Booze, favours and lawyers: Chestermere sues fired mayor, councillors alleging $650K in 'improper' spending

From left: Mel Foat, Stephen Hanley, Jeff Colvin and Blaine Funk are being sued by the City of Chestermere, which alleges the fired councillors and mayor 'improperly' spent more than $650,000 in taxpayer funds. (Bryan Labby/CBC - image credit)

The City of Chestermere is suing its fired mayor and councillors for more than $650,000, alleging "improper" spending by the four men on parties, alcohol, a private investigator, a personal piano move and surveillance equipment to spy on a co-worker.

Former Mayor Jeff Colvin and councillors Mel Foat, Blaine Funk and Stephen Hanley are also accused of spending $415,000 in city funds, paid to law firms in the fight to keep their jobs.

The men were removed from council by Municipal Affairs Minister Ric McIver in December 2023 following an investigation and inspection, which concluded the city was being mismanaged.

The investigation results prompted the appointment of a special administrator to oversee every move that council made and every decision it approved.

Chestermere is a city of about 20,000 located approximately 10 kilometres east of Calgary.

The lawsuit alleges the ousted council members "made numerous expenditures for improper purposes that were not properly authorized by the city" between Oct. 18, 2021, and Dec. 4, 2023.

The discovery of the alleged improprieties came following an inspection of council expenses and a report, issued last month by Deloitte.

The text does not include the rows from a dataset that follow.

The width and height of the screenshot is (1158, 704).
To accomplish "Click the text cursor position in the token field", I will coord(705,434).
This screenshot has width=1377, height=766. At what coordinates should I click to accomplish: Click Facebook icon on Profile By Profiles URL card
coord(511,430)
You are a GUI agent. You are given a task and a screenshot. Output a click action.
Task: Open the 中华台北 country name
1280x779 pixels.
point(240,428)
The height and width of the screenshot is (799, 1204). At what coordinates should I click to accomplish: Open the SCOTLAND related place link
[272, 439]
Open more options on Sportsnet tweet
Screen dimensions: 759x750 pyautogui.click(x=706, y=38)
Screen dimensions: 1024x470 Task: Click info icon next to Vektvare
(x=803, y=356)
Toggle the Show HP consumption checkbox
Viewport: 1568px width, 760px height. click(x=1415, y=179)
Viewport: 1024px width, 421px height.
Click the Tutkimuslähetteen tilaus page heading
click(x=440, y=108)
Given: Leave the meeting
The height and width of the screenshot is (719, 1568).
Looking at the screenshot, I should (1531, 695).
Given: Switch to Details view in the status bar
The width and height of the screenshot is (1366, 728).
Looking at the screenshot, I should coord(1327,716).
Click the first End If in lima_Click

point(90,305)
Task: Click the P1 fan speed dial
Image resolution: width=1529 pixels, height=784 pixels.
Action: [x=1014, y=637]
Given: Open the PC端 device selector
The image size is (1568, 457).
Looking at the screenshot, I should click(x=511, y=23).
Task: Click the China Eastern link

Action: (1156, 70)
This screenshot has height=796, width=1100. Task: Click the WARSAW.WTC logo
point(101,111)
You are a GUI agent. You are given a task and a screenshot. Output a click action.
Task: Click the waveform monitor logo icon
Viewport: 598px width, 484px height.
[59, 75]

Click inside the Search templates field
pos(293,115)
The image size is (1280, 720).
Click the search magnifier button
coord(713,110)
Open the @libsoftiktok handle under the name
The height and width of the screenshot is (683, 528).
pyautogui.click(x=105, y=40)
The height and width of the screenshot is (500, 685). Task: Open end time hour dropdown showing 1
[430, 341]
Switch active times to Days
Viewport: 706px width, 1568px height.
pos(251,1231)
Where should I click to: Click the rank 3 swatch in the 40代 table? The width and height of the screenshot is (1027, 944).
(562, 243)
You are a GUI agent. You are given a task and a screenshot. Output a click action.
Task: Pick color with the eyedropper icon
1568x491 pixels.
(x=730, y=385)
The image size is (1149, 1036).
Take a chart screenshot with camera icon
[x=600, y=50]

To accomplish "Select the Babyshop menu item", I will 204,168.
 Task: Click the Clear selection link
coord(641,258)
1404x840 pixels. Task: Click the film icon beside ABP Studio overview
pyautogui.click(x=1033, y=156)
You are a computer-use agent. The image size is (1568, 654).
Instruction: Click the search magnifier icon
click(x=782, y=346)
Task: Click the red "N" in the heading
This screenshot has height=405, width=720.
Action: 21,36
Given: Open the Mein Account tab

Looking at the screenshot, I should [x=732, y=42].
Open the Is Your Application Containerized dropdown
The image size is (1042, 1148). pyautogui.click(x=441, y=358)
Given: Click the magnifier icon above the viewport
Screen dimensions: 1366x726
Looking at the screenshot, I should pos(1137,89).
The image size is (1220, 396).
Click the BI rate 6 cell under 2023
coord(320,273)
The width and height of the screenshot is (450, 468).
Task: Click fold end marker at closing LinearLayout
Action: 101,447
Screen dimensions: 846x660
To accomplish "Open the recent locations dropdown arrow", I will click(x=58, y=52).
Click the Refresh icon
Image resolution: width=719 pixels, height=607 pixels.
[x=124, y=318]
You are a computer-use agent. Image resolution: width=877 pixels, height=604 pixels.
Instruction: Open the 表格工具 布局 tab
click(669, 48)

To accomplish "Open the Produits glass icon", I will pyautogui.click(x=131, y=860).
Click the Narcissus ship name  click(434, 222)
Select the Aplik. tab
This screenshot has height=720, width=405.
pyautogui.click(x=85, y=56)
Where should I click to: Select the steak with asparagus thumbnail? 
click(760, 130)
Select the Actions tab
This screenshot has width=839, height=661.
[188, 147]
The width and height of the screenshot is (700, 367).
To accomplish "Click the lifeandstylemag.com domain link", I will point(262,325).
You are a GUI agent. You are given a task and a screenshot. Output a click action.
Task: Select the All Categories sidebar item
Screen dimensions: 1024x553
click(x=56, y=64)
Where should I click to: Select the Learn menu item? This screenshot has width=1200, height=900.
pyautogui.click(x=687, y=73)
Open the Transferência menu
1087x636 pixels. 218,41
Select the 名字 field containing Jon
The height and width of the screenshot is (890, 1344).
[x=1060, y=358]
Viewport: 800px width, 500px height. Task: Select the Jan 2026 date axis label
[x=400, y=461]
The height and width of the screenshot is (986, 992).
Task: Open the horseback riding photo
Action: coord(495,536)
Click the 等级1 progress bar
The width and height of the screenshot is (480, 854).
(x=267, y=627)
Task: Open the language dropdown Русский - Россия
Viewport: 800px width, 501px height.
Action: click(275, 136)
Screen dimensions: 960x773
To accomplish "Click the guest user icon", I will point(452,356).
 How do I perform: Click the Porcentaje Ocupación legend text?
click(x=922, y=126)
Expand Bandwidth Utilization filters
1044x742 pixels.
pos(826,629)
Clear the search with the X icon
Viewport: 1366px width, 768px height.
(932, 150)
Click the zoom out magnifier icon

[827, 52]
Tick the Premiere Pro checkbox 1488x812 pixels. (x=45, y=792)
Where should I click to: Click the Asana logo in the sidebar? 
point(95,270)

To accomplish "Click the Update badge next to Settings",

The inspection was ordered by McIver in January following the determination that the elected officials refused to adhere to the minister's directives, issued in March 2023 and, in fact, "continued to manage the city in an irregular, improper and improvident manner."

Jeff Moroz, a lawyer for the four men, said he was still reviewing the lawsuit and would provide comment when he had finished.

The men paid their lawyers with taxpayer money "in order to advance their personal interests in remaining on council," according to the statement of claim.

The City of Chestermere is attempting to recover what it alleges is $430,638 in unauthorized expenditures by the four men plus an additional $223,860 by Colvin alone.

The statement of claim was filed Monday in the Court of King's Bench in Calgary.

None of the allegations contained in the lawsuit have been proven in court and statements of defence have not yet been filed.

Hidden cameras

The lawsuit also alleges the four men authorized spending city funds on internal investigations and measures to "covertly surveil" city staff, buying mini cameras and "a hidden device detector" as part of that effort.

The defendants are also accused of paying a company called Electronic Countermeasures $15,000 in November 2023 to conduct sweeps of Chestermere's municipal building for electronic listening devices, according to the court document.

The lawsuit accuses the former mayor of using his city-issued credit card to buy $6,500 in alcohol.

Colvin also used taxpayer funds to move his personal piano into city hall and spent $100 on a digital family crest and personal seal, according to the claim.

The beleaguered former mayor is also accused of using city funds to purchase a painting at an RCMP fundraiser for $3,100.

Waterslide park cleanup

The city says Colvin paid $5,600 for "consulting service" to fired Thorhild County reeve Dan Buyrn, who was removed from the county council in 2017 by then-municipal affairs minister Danielle Larivee.

In the fall of 2023, before they were removed, the former mayor and three ousted councillors tried repeatedly to pass a council motion to refund a significant amount of property taxes to the Chestermere landowner of a long defunct waterslide park.

Douglas Lagore, who was appointed as official administrator for the city in 2022, "repeatedly quashed these motions as they were introduced and passed by the defendants as the majority voting-bloc on council."

But around the same time, the lawsuit alleges that Colvin instructed city staff, and retained private contractors, to clean up the waterslide park, which is on private land.

The cleanup efforts totalled nearly $158,000. Of that total, $4,000 was used to pay a provincial environmental fine "incurred as a result of the work improperly authorized by Colvin," according to the lawsuit.

Foat is accused of spending $680 on personal expenses, including noise cancelling headphones and travel for his wife.

Colvin and the three councillors were fired last December along with three chief administrative officers: Kim Wallace, Travis Fillier and Cameron Wong.

Three councillors — Shannon Dean, Sandy Johal-Watt and Ritesh Narayan — were spared because McIver found they'd worked to try to hold council to account and to move it in a more positive direction.

Chestermere voters will fill the empty mayor and councillor chairs next Monday in a byelection.

Colvin, Foat, Funk and Hanley are running to regain their respective positions.